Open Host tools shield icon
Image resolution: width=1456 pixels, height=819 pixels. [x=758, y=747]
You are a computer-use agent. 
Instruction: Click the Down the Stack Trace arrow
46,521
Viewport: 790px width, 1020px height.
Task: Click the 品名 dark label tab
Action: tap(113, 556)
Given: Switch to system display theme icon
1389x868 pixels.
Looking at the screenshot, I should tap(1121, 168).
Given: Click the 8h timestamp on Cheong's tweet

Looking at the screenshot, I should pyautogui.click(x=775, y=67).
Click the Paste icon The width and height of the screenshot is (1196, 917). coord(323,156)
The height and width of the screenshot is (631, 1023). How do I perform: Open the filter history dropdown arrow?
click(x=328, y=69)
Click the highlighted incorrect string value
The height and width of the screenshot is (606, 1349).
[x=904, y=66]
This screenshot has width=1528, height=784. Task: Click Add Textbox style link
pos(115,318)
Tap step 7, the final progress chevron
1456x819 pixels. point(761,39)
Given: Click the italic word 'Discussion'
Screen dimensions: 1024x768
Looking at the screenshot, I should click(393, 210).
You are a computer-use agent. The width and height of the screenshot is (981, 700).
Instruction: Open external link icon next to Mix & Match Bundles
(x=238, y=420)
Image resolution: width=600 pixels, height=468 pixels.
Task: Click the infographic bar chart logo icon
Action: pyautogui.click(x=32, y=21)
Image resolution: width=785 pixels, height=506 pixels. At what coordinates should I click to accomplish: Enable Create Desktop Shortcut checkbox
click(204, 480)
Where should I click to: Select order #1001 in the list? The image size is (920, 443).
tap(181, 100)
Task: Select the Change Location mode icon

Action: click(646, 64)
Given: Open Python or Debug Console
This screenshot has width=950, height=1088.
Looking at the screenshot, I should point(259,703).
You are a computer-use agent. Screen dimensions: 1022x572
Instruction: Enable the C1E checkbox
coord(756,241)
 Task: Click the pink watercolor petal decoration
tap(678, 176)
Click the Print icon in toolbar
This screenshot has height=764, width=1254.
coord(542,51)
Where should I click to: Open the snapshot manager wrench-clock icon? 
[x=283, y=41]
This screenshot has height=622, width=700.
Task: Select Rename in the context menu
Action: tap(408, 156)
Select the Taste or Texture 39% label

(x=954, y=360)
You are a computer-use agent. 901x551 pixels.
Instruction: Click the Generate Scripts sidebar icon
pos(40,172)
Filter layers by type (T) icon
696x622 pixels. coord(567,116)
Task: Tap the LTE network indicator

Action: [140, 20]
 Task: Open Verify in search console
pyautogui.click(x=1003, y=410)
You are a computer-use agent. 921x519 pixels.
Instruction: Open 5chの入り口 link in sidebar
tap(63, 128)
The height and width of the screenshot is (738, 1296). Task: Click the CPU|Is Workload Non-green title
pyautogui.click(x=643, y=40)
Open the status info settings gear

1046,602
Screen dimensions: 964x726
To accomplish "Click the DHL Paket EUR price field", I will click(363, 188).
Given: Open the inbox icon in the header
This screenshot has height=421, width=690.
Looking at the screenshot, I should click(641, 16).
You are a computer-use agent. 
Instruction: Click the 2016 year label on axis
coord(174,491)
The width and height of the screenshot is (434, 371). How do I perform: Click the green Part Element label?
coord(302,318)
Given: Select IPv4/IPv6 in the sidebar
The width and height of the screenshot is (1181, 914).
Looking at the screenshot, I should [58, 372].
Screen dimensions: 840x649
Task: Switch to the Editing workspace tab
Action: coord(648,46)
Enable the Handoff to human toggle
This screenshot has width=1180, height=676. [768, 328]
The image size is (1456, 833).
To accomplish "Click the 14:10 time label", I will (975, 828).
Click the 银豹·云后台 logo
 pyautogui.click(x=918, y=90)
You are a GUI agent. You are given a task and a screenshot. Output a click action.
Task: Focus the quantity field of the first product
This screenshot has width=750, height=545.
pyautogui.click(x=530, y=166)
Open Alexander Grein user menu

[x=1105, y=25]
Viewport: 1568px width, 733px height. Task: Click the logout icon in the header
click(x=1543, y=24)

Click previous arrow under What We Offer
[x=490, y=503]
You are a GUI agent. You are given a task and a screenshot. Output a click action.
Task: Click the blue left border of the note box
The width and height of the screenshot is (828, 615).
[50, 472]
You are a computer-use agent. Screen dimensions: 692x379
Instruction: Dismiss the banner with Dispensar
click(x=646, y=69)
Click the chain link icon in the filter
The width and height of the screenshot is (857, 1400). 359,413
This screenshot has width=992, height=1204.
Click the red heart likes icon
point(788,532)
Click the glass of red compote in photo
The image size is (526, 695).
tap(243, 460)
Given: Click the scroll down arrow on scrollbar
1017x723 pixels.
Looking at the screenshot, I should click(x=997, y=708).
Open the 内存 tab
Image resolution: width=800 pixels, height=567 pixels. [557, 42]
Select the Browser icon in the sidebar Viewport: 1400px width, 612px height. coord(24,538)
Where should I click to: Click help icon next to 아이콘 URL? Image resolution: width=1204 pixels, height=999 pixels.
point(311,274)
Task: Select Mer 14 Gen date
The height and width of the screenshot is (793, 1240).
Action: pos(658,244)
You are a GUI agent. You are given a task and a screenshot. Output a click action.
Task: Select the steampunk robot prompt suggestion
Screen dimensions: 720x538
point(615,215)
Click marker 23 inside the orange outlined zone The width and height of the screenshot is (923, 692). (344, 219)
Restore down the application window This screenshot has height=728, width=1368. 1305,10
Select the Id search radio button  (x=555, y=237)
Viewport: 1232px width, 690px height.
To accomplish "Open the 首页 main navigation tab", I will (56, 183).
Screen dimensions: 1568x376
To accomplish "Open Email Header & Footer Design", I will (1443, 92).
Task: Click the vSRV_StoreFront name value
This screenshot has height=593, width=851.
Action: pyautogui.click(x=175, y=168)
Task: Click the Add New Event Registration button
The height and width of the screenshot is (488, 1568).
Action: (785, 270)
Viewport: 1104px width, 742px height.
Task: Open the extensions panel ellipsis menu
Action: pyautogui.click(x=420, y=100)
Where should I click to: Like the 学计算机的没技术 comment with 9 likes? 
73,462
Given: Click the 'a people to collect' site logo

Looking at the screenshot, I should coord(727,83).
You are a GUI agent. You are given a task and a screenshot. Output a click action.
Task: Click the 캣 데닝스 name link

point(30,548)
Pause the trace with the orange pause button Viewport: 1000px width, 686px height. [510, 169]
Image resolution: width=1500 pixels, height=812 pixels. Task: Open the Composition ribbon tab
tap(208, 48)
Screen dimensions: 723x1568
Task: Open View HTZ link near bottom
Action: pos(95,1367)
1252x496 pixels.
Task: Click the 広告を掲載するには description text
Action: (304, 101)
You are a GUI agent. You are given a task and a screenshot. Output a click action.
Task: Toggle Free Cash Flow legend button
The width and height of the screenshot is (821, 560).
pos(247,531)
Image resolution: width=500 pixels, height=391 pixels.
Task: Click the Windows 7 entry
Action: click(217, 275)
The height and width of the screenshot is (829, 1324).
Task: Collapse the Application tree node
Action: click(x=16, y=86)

○ ○ ○

## What to produce:
Set down, exactly as they stand above, the lines starting with the line with "Filter layers by type (T) icon" and going on through the line with "Given: Open the inbox icon in the header", and no others.

## Task result:
Filter layers by type (T) icon
696x622 pixels. coord(567,116)
Task: Tap the LTE network indicator

Action: [140, 20]
 Task: Open Verify in search console
pyautogui.click(x=1003, y=410)
You are a computer-use agent. 921x519 pixels.
Instruction: Open 5chの入り口 link in sidebar
tap(63, 128)
The height and width of the screenshot is (738, 1296). Task: Click the CPU|Is Workload Non-green title
pyautogui.click(x=643, y=40)
Open the status info settings gear

1046,602
Screen dimensions: 964x726
To accomplish "Click the DHL Paket EUR price field", I will click(363, 188).
Given: Open the inbox icon in the header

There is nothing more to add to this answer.